** What the task asks **
Set down, word for word, the stretch from the line containing "Task: Open the Cluster size dropdown" through the last line below, leaving out the pictures.
Start Dataset rows
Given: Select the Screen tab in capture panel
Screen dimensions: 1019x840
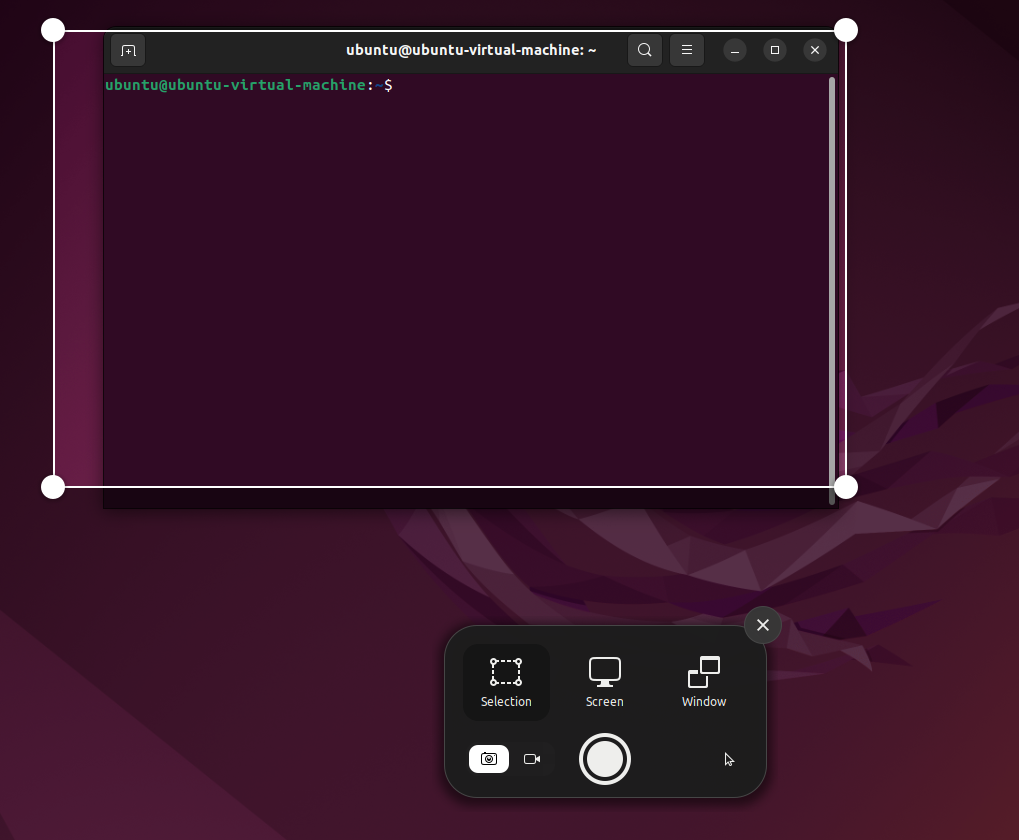Looking at the screenshot, I should point(604,681).
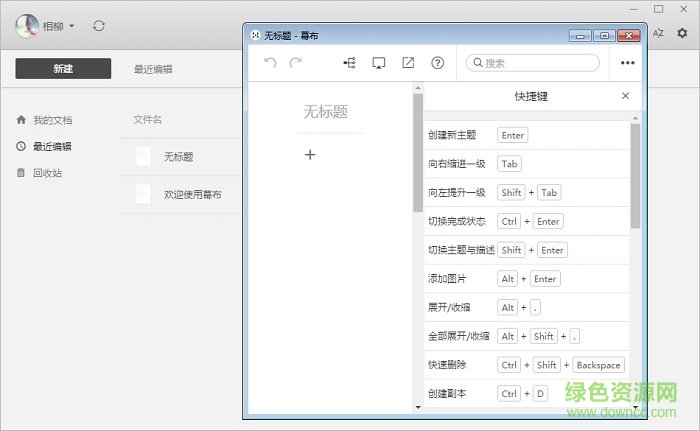Image resolution: width=700 pixels, height=431 pixels.
Task: Click the sync refresh icon
Action: [98, 26]
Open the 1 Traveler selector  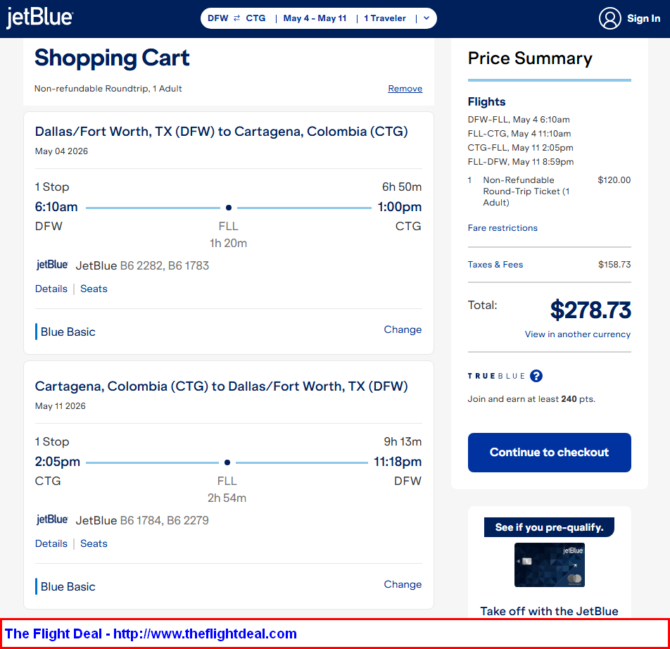pos(385,18)
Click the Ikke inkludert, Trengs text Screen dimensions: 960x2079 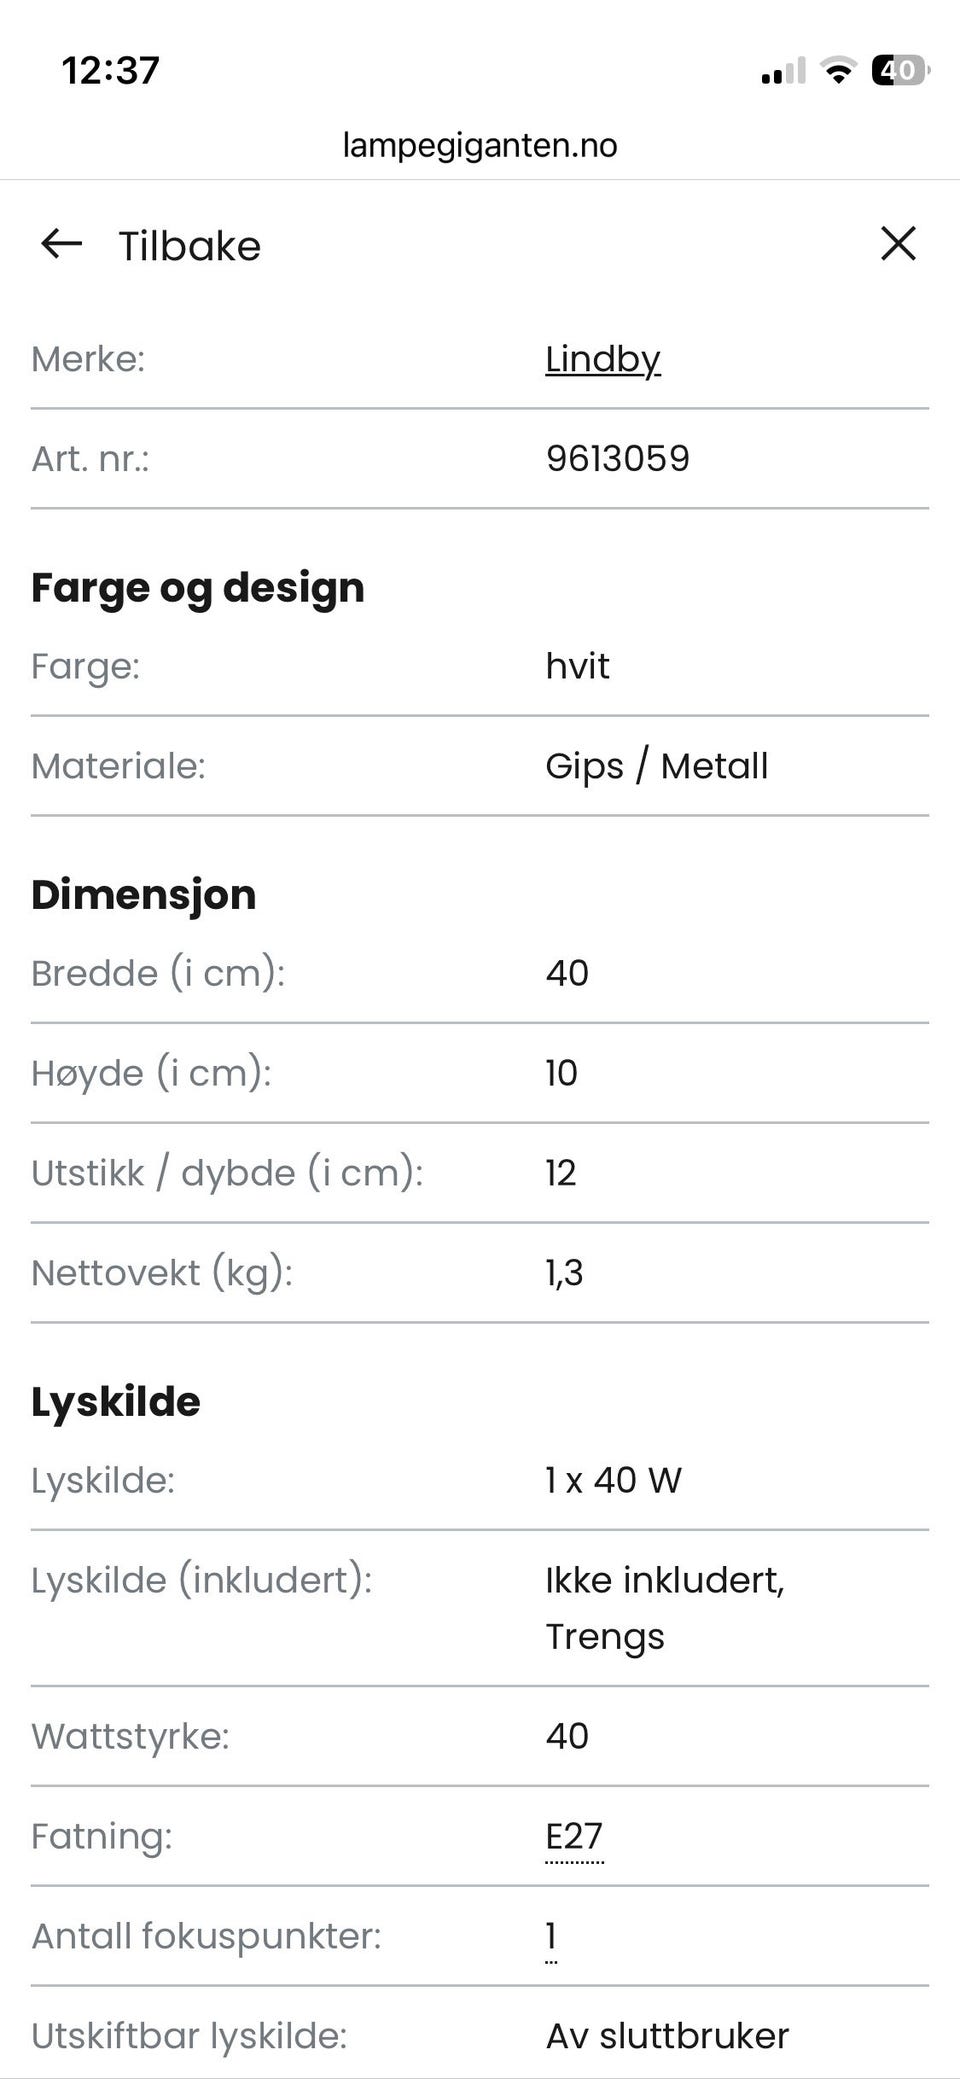coord(664,1608)
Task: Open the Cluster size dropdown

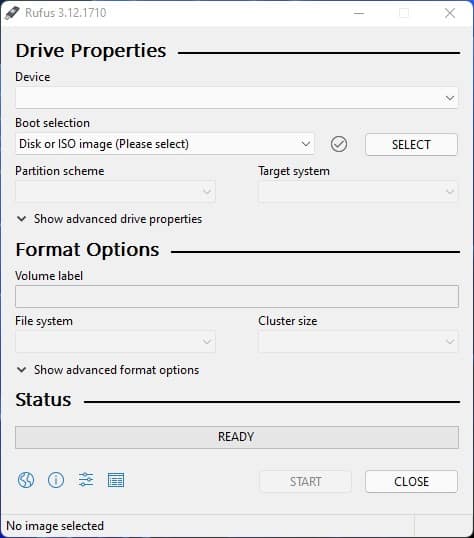Action: (x=358, y=341)
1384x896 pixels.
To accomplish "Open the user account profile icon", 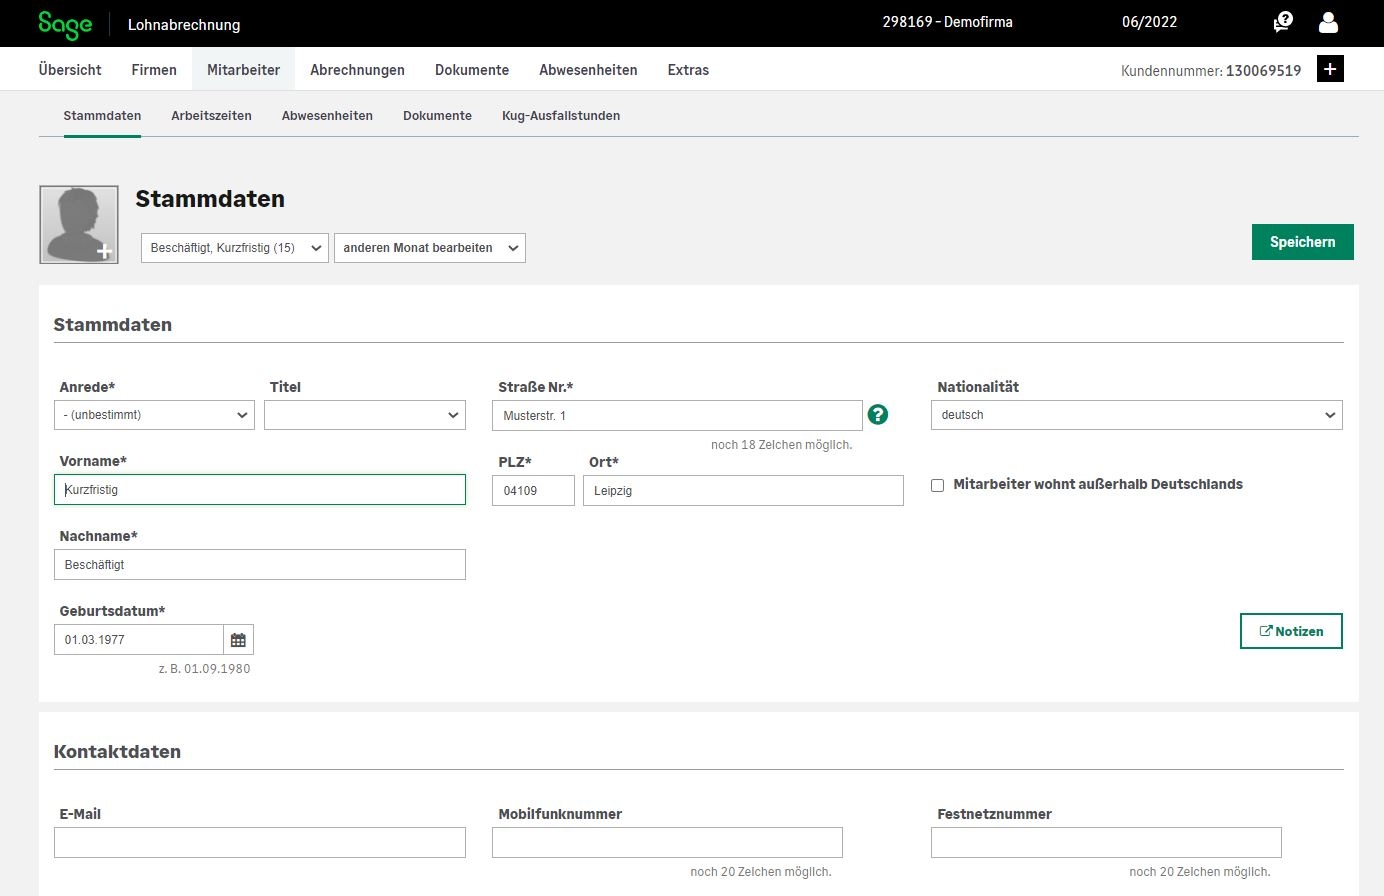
End Dataset rows
** Result of the task **
Task: Open the Cluster size dropdown

Action: (x=358, y=341)
1384x896 pixels.
To accomplish "Open the user account profile icon", 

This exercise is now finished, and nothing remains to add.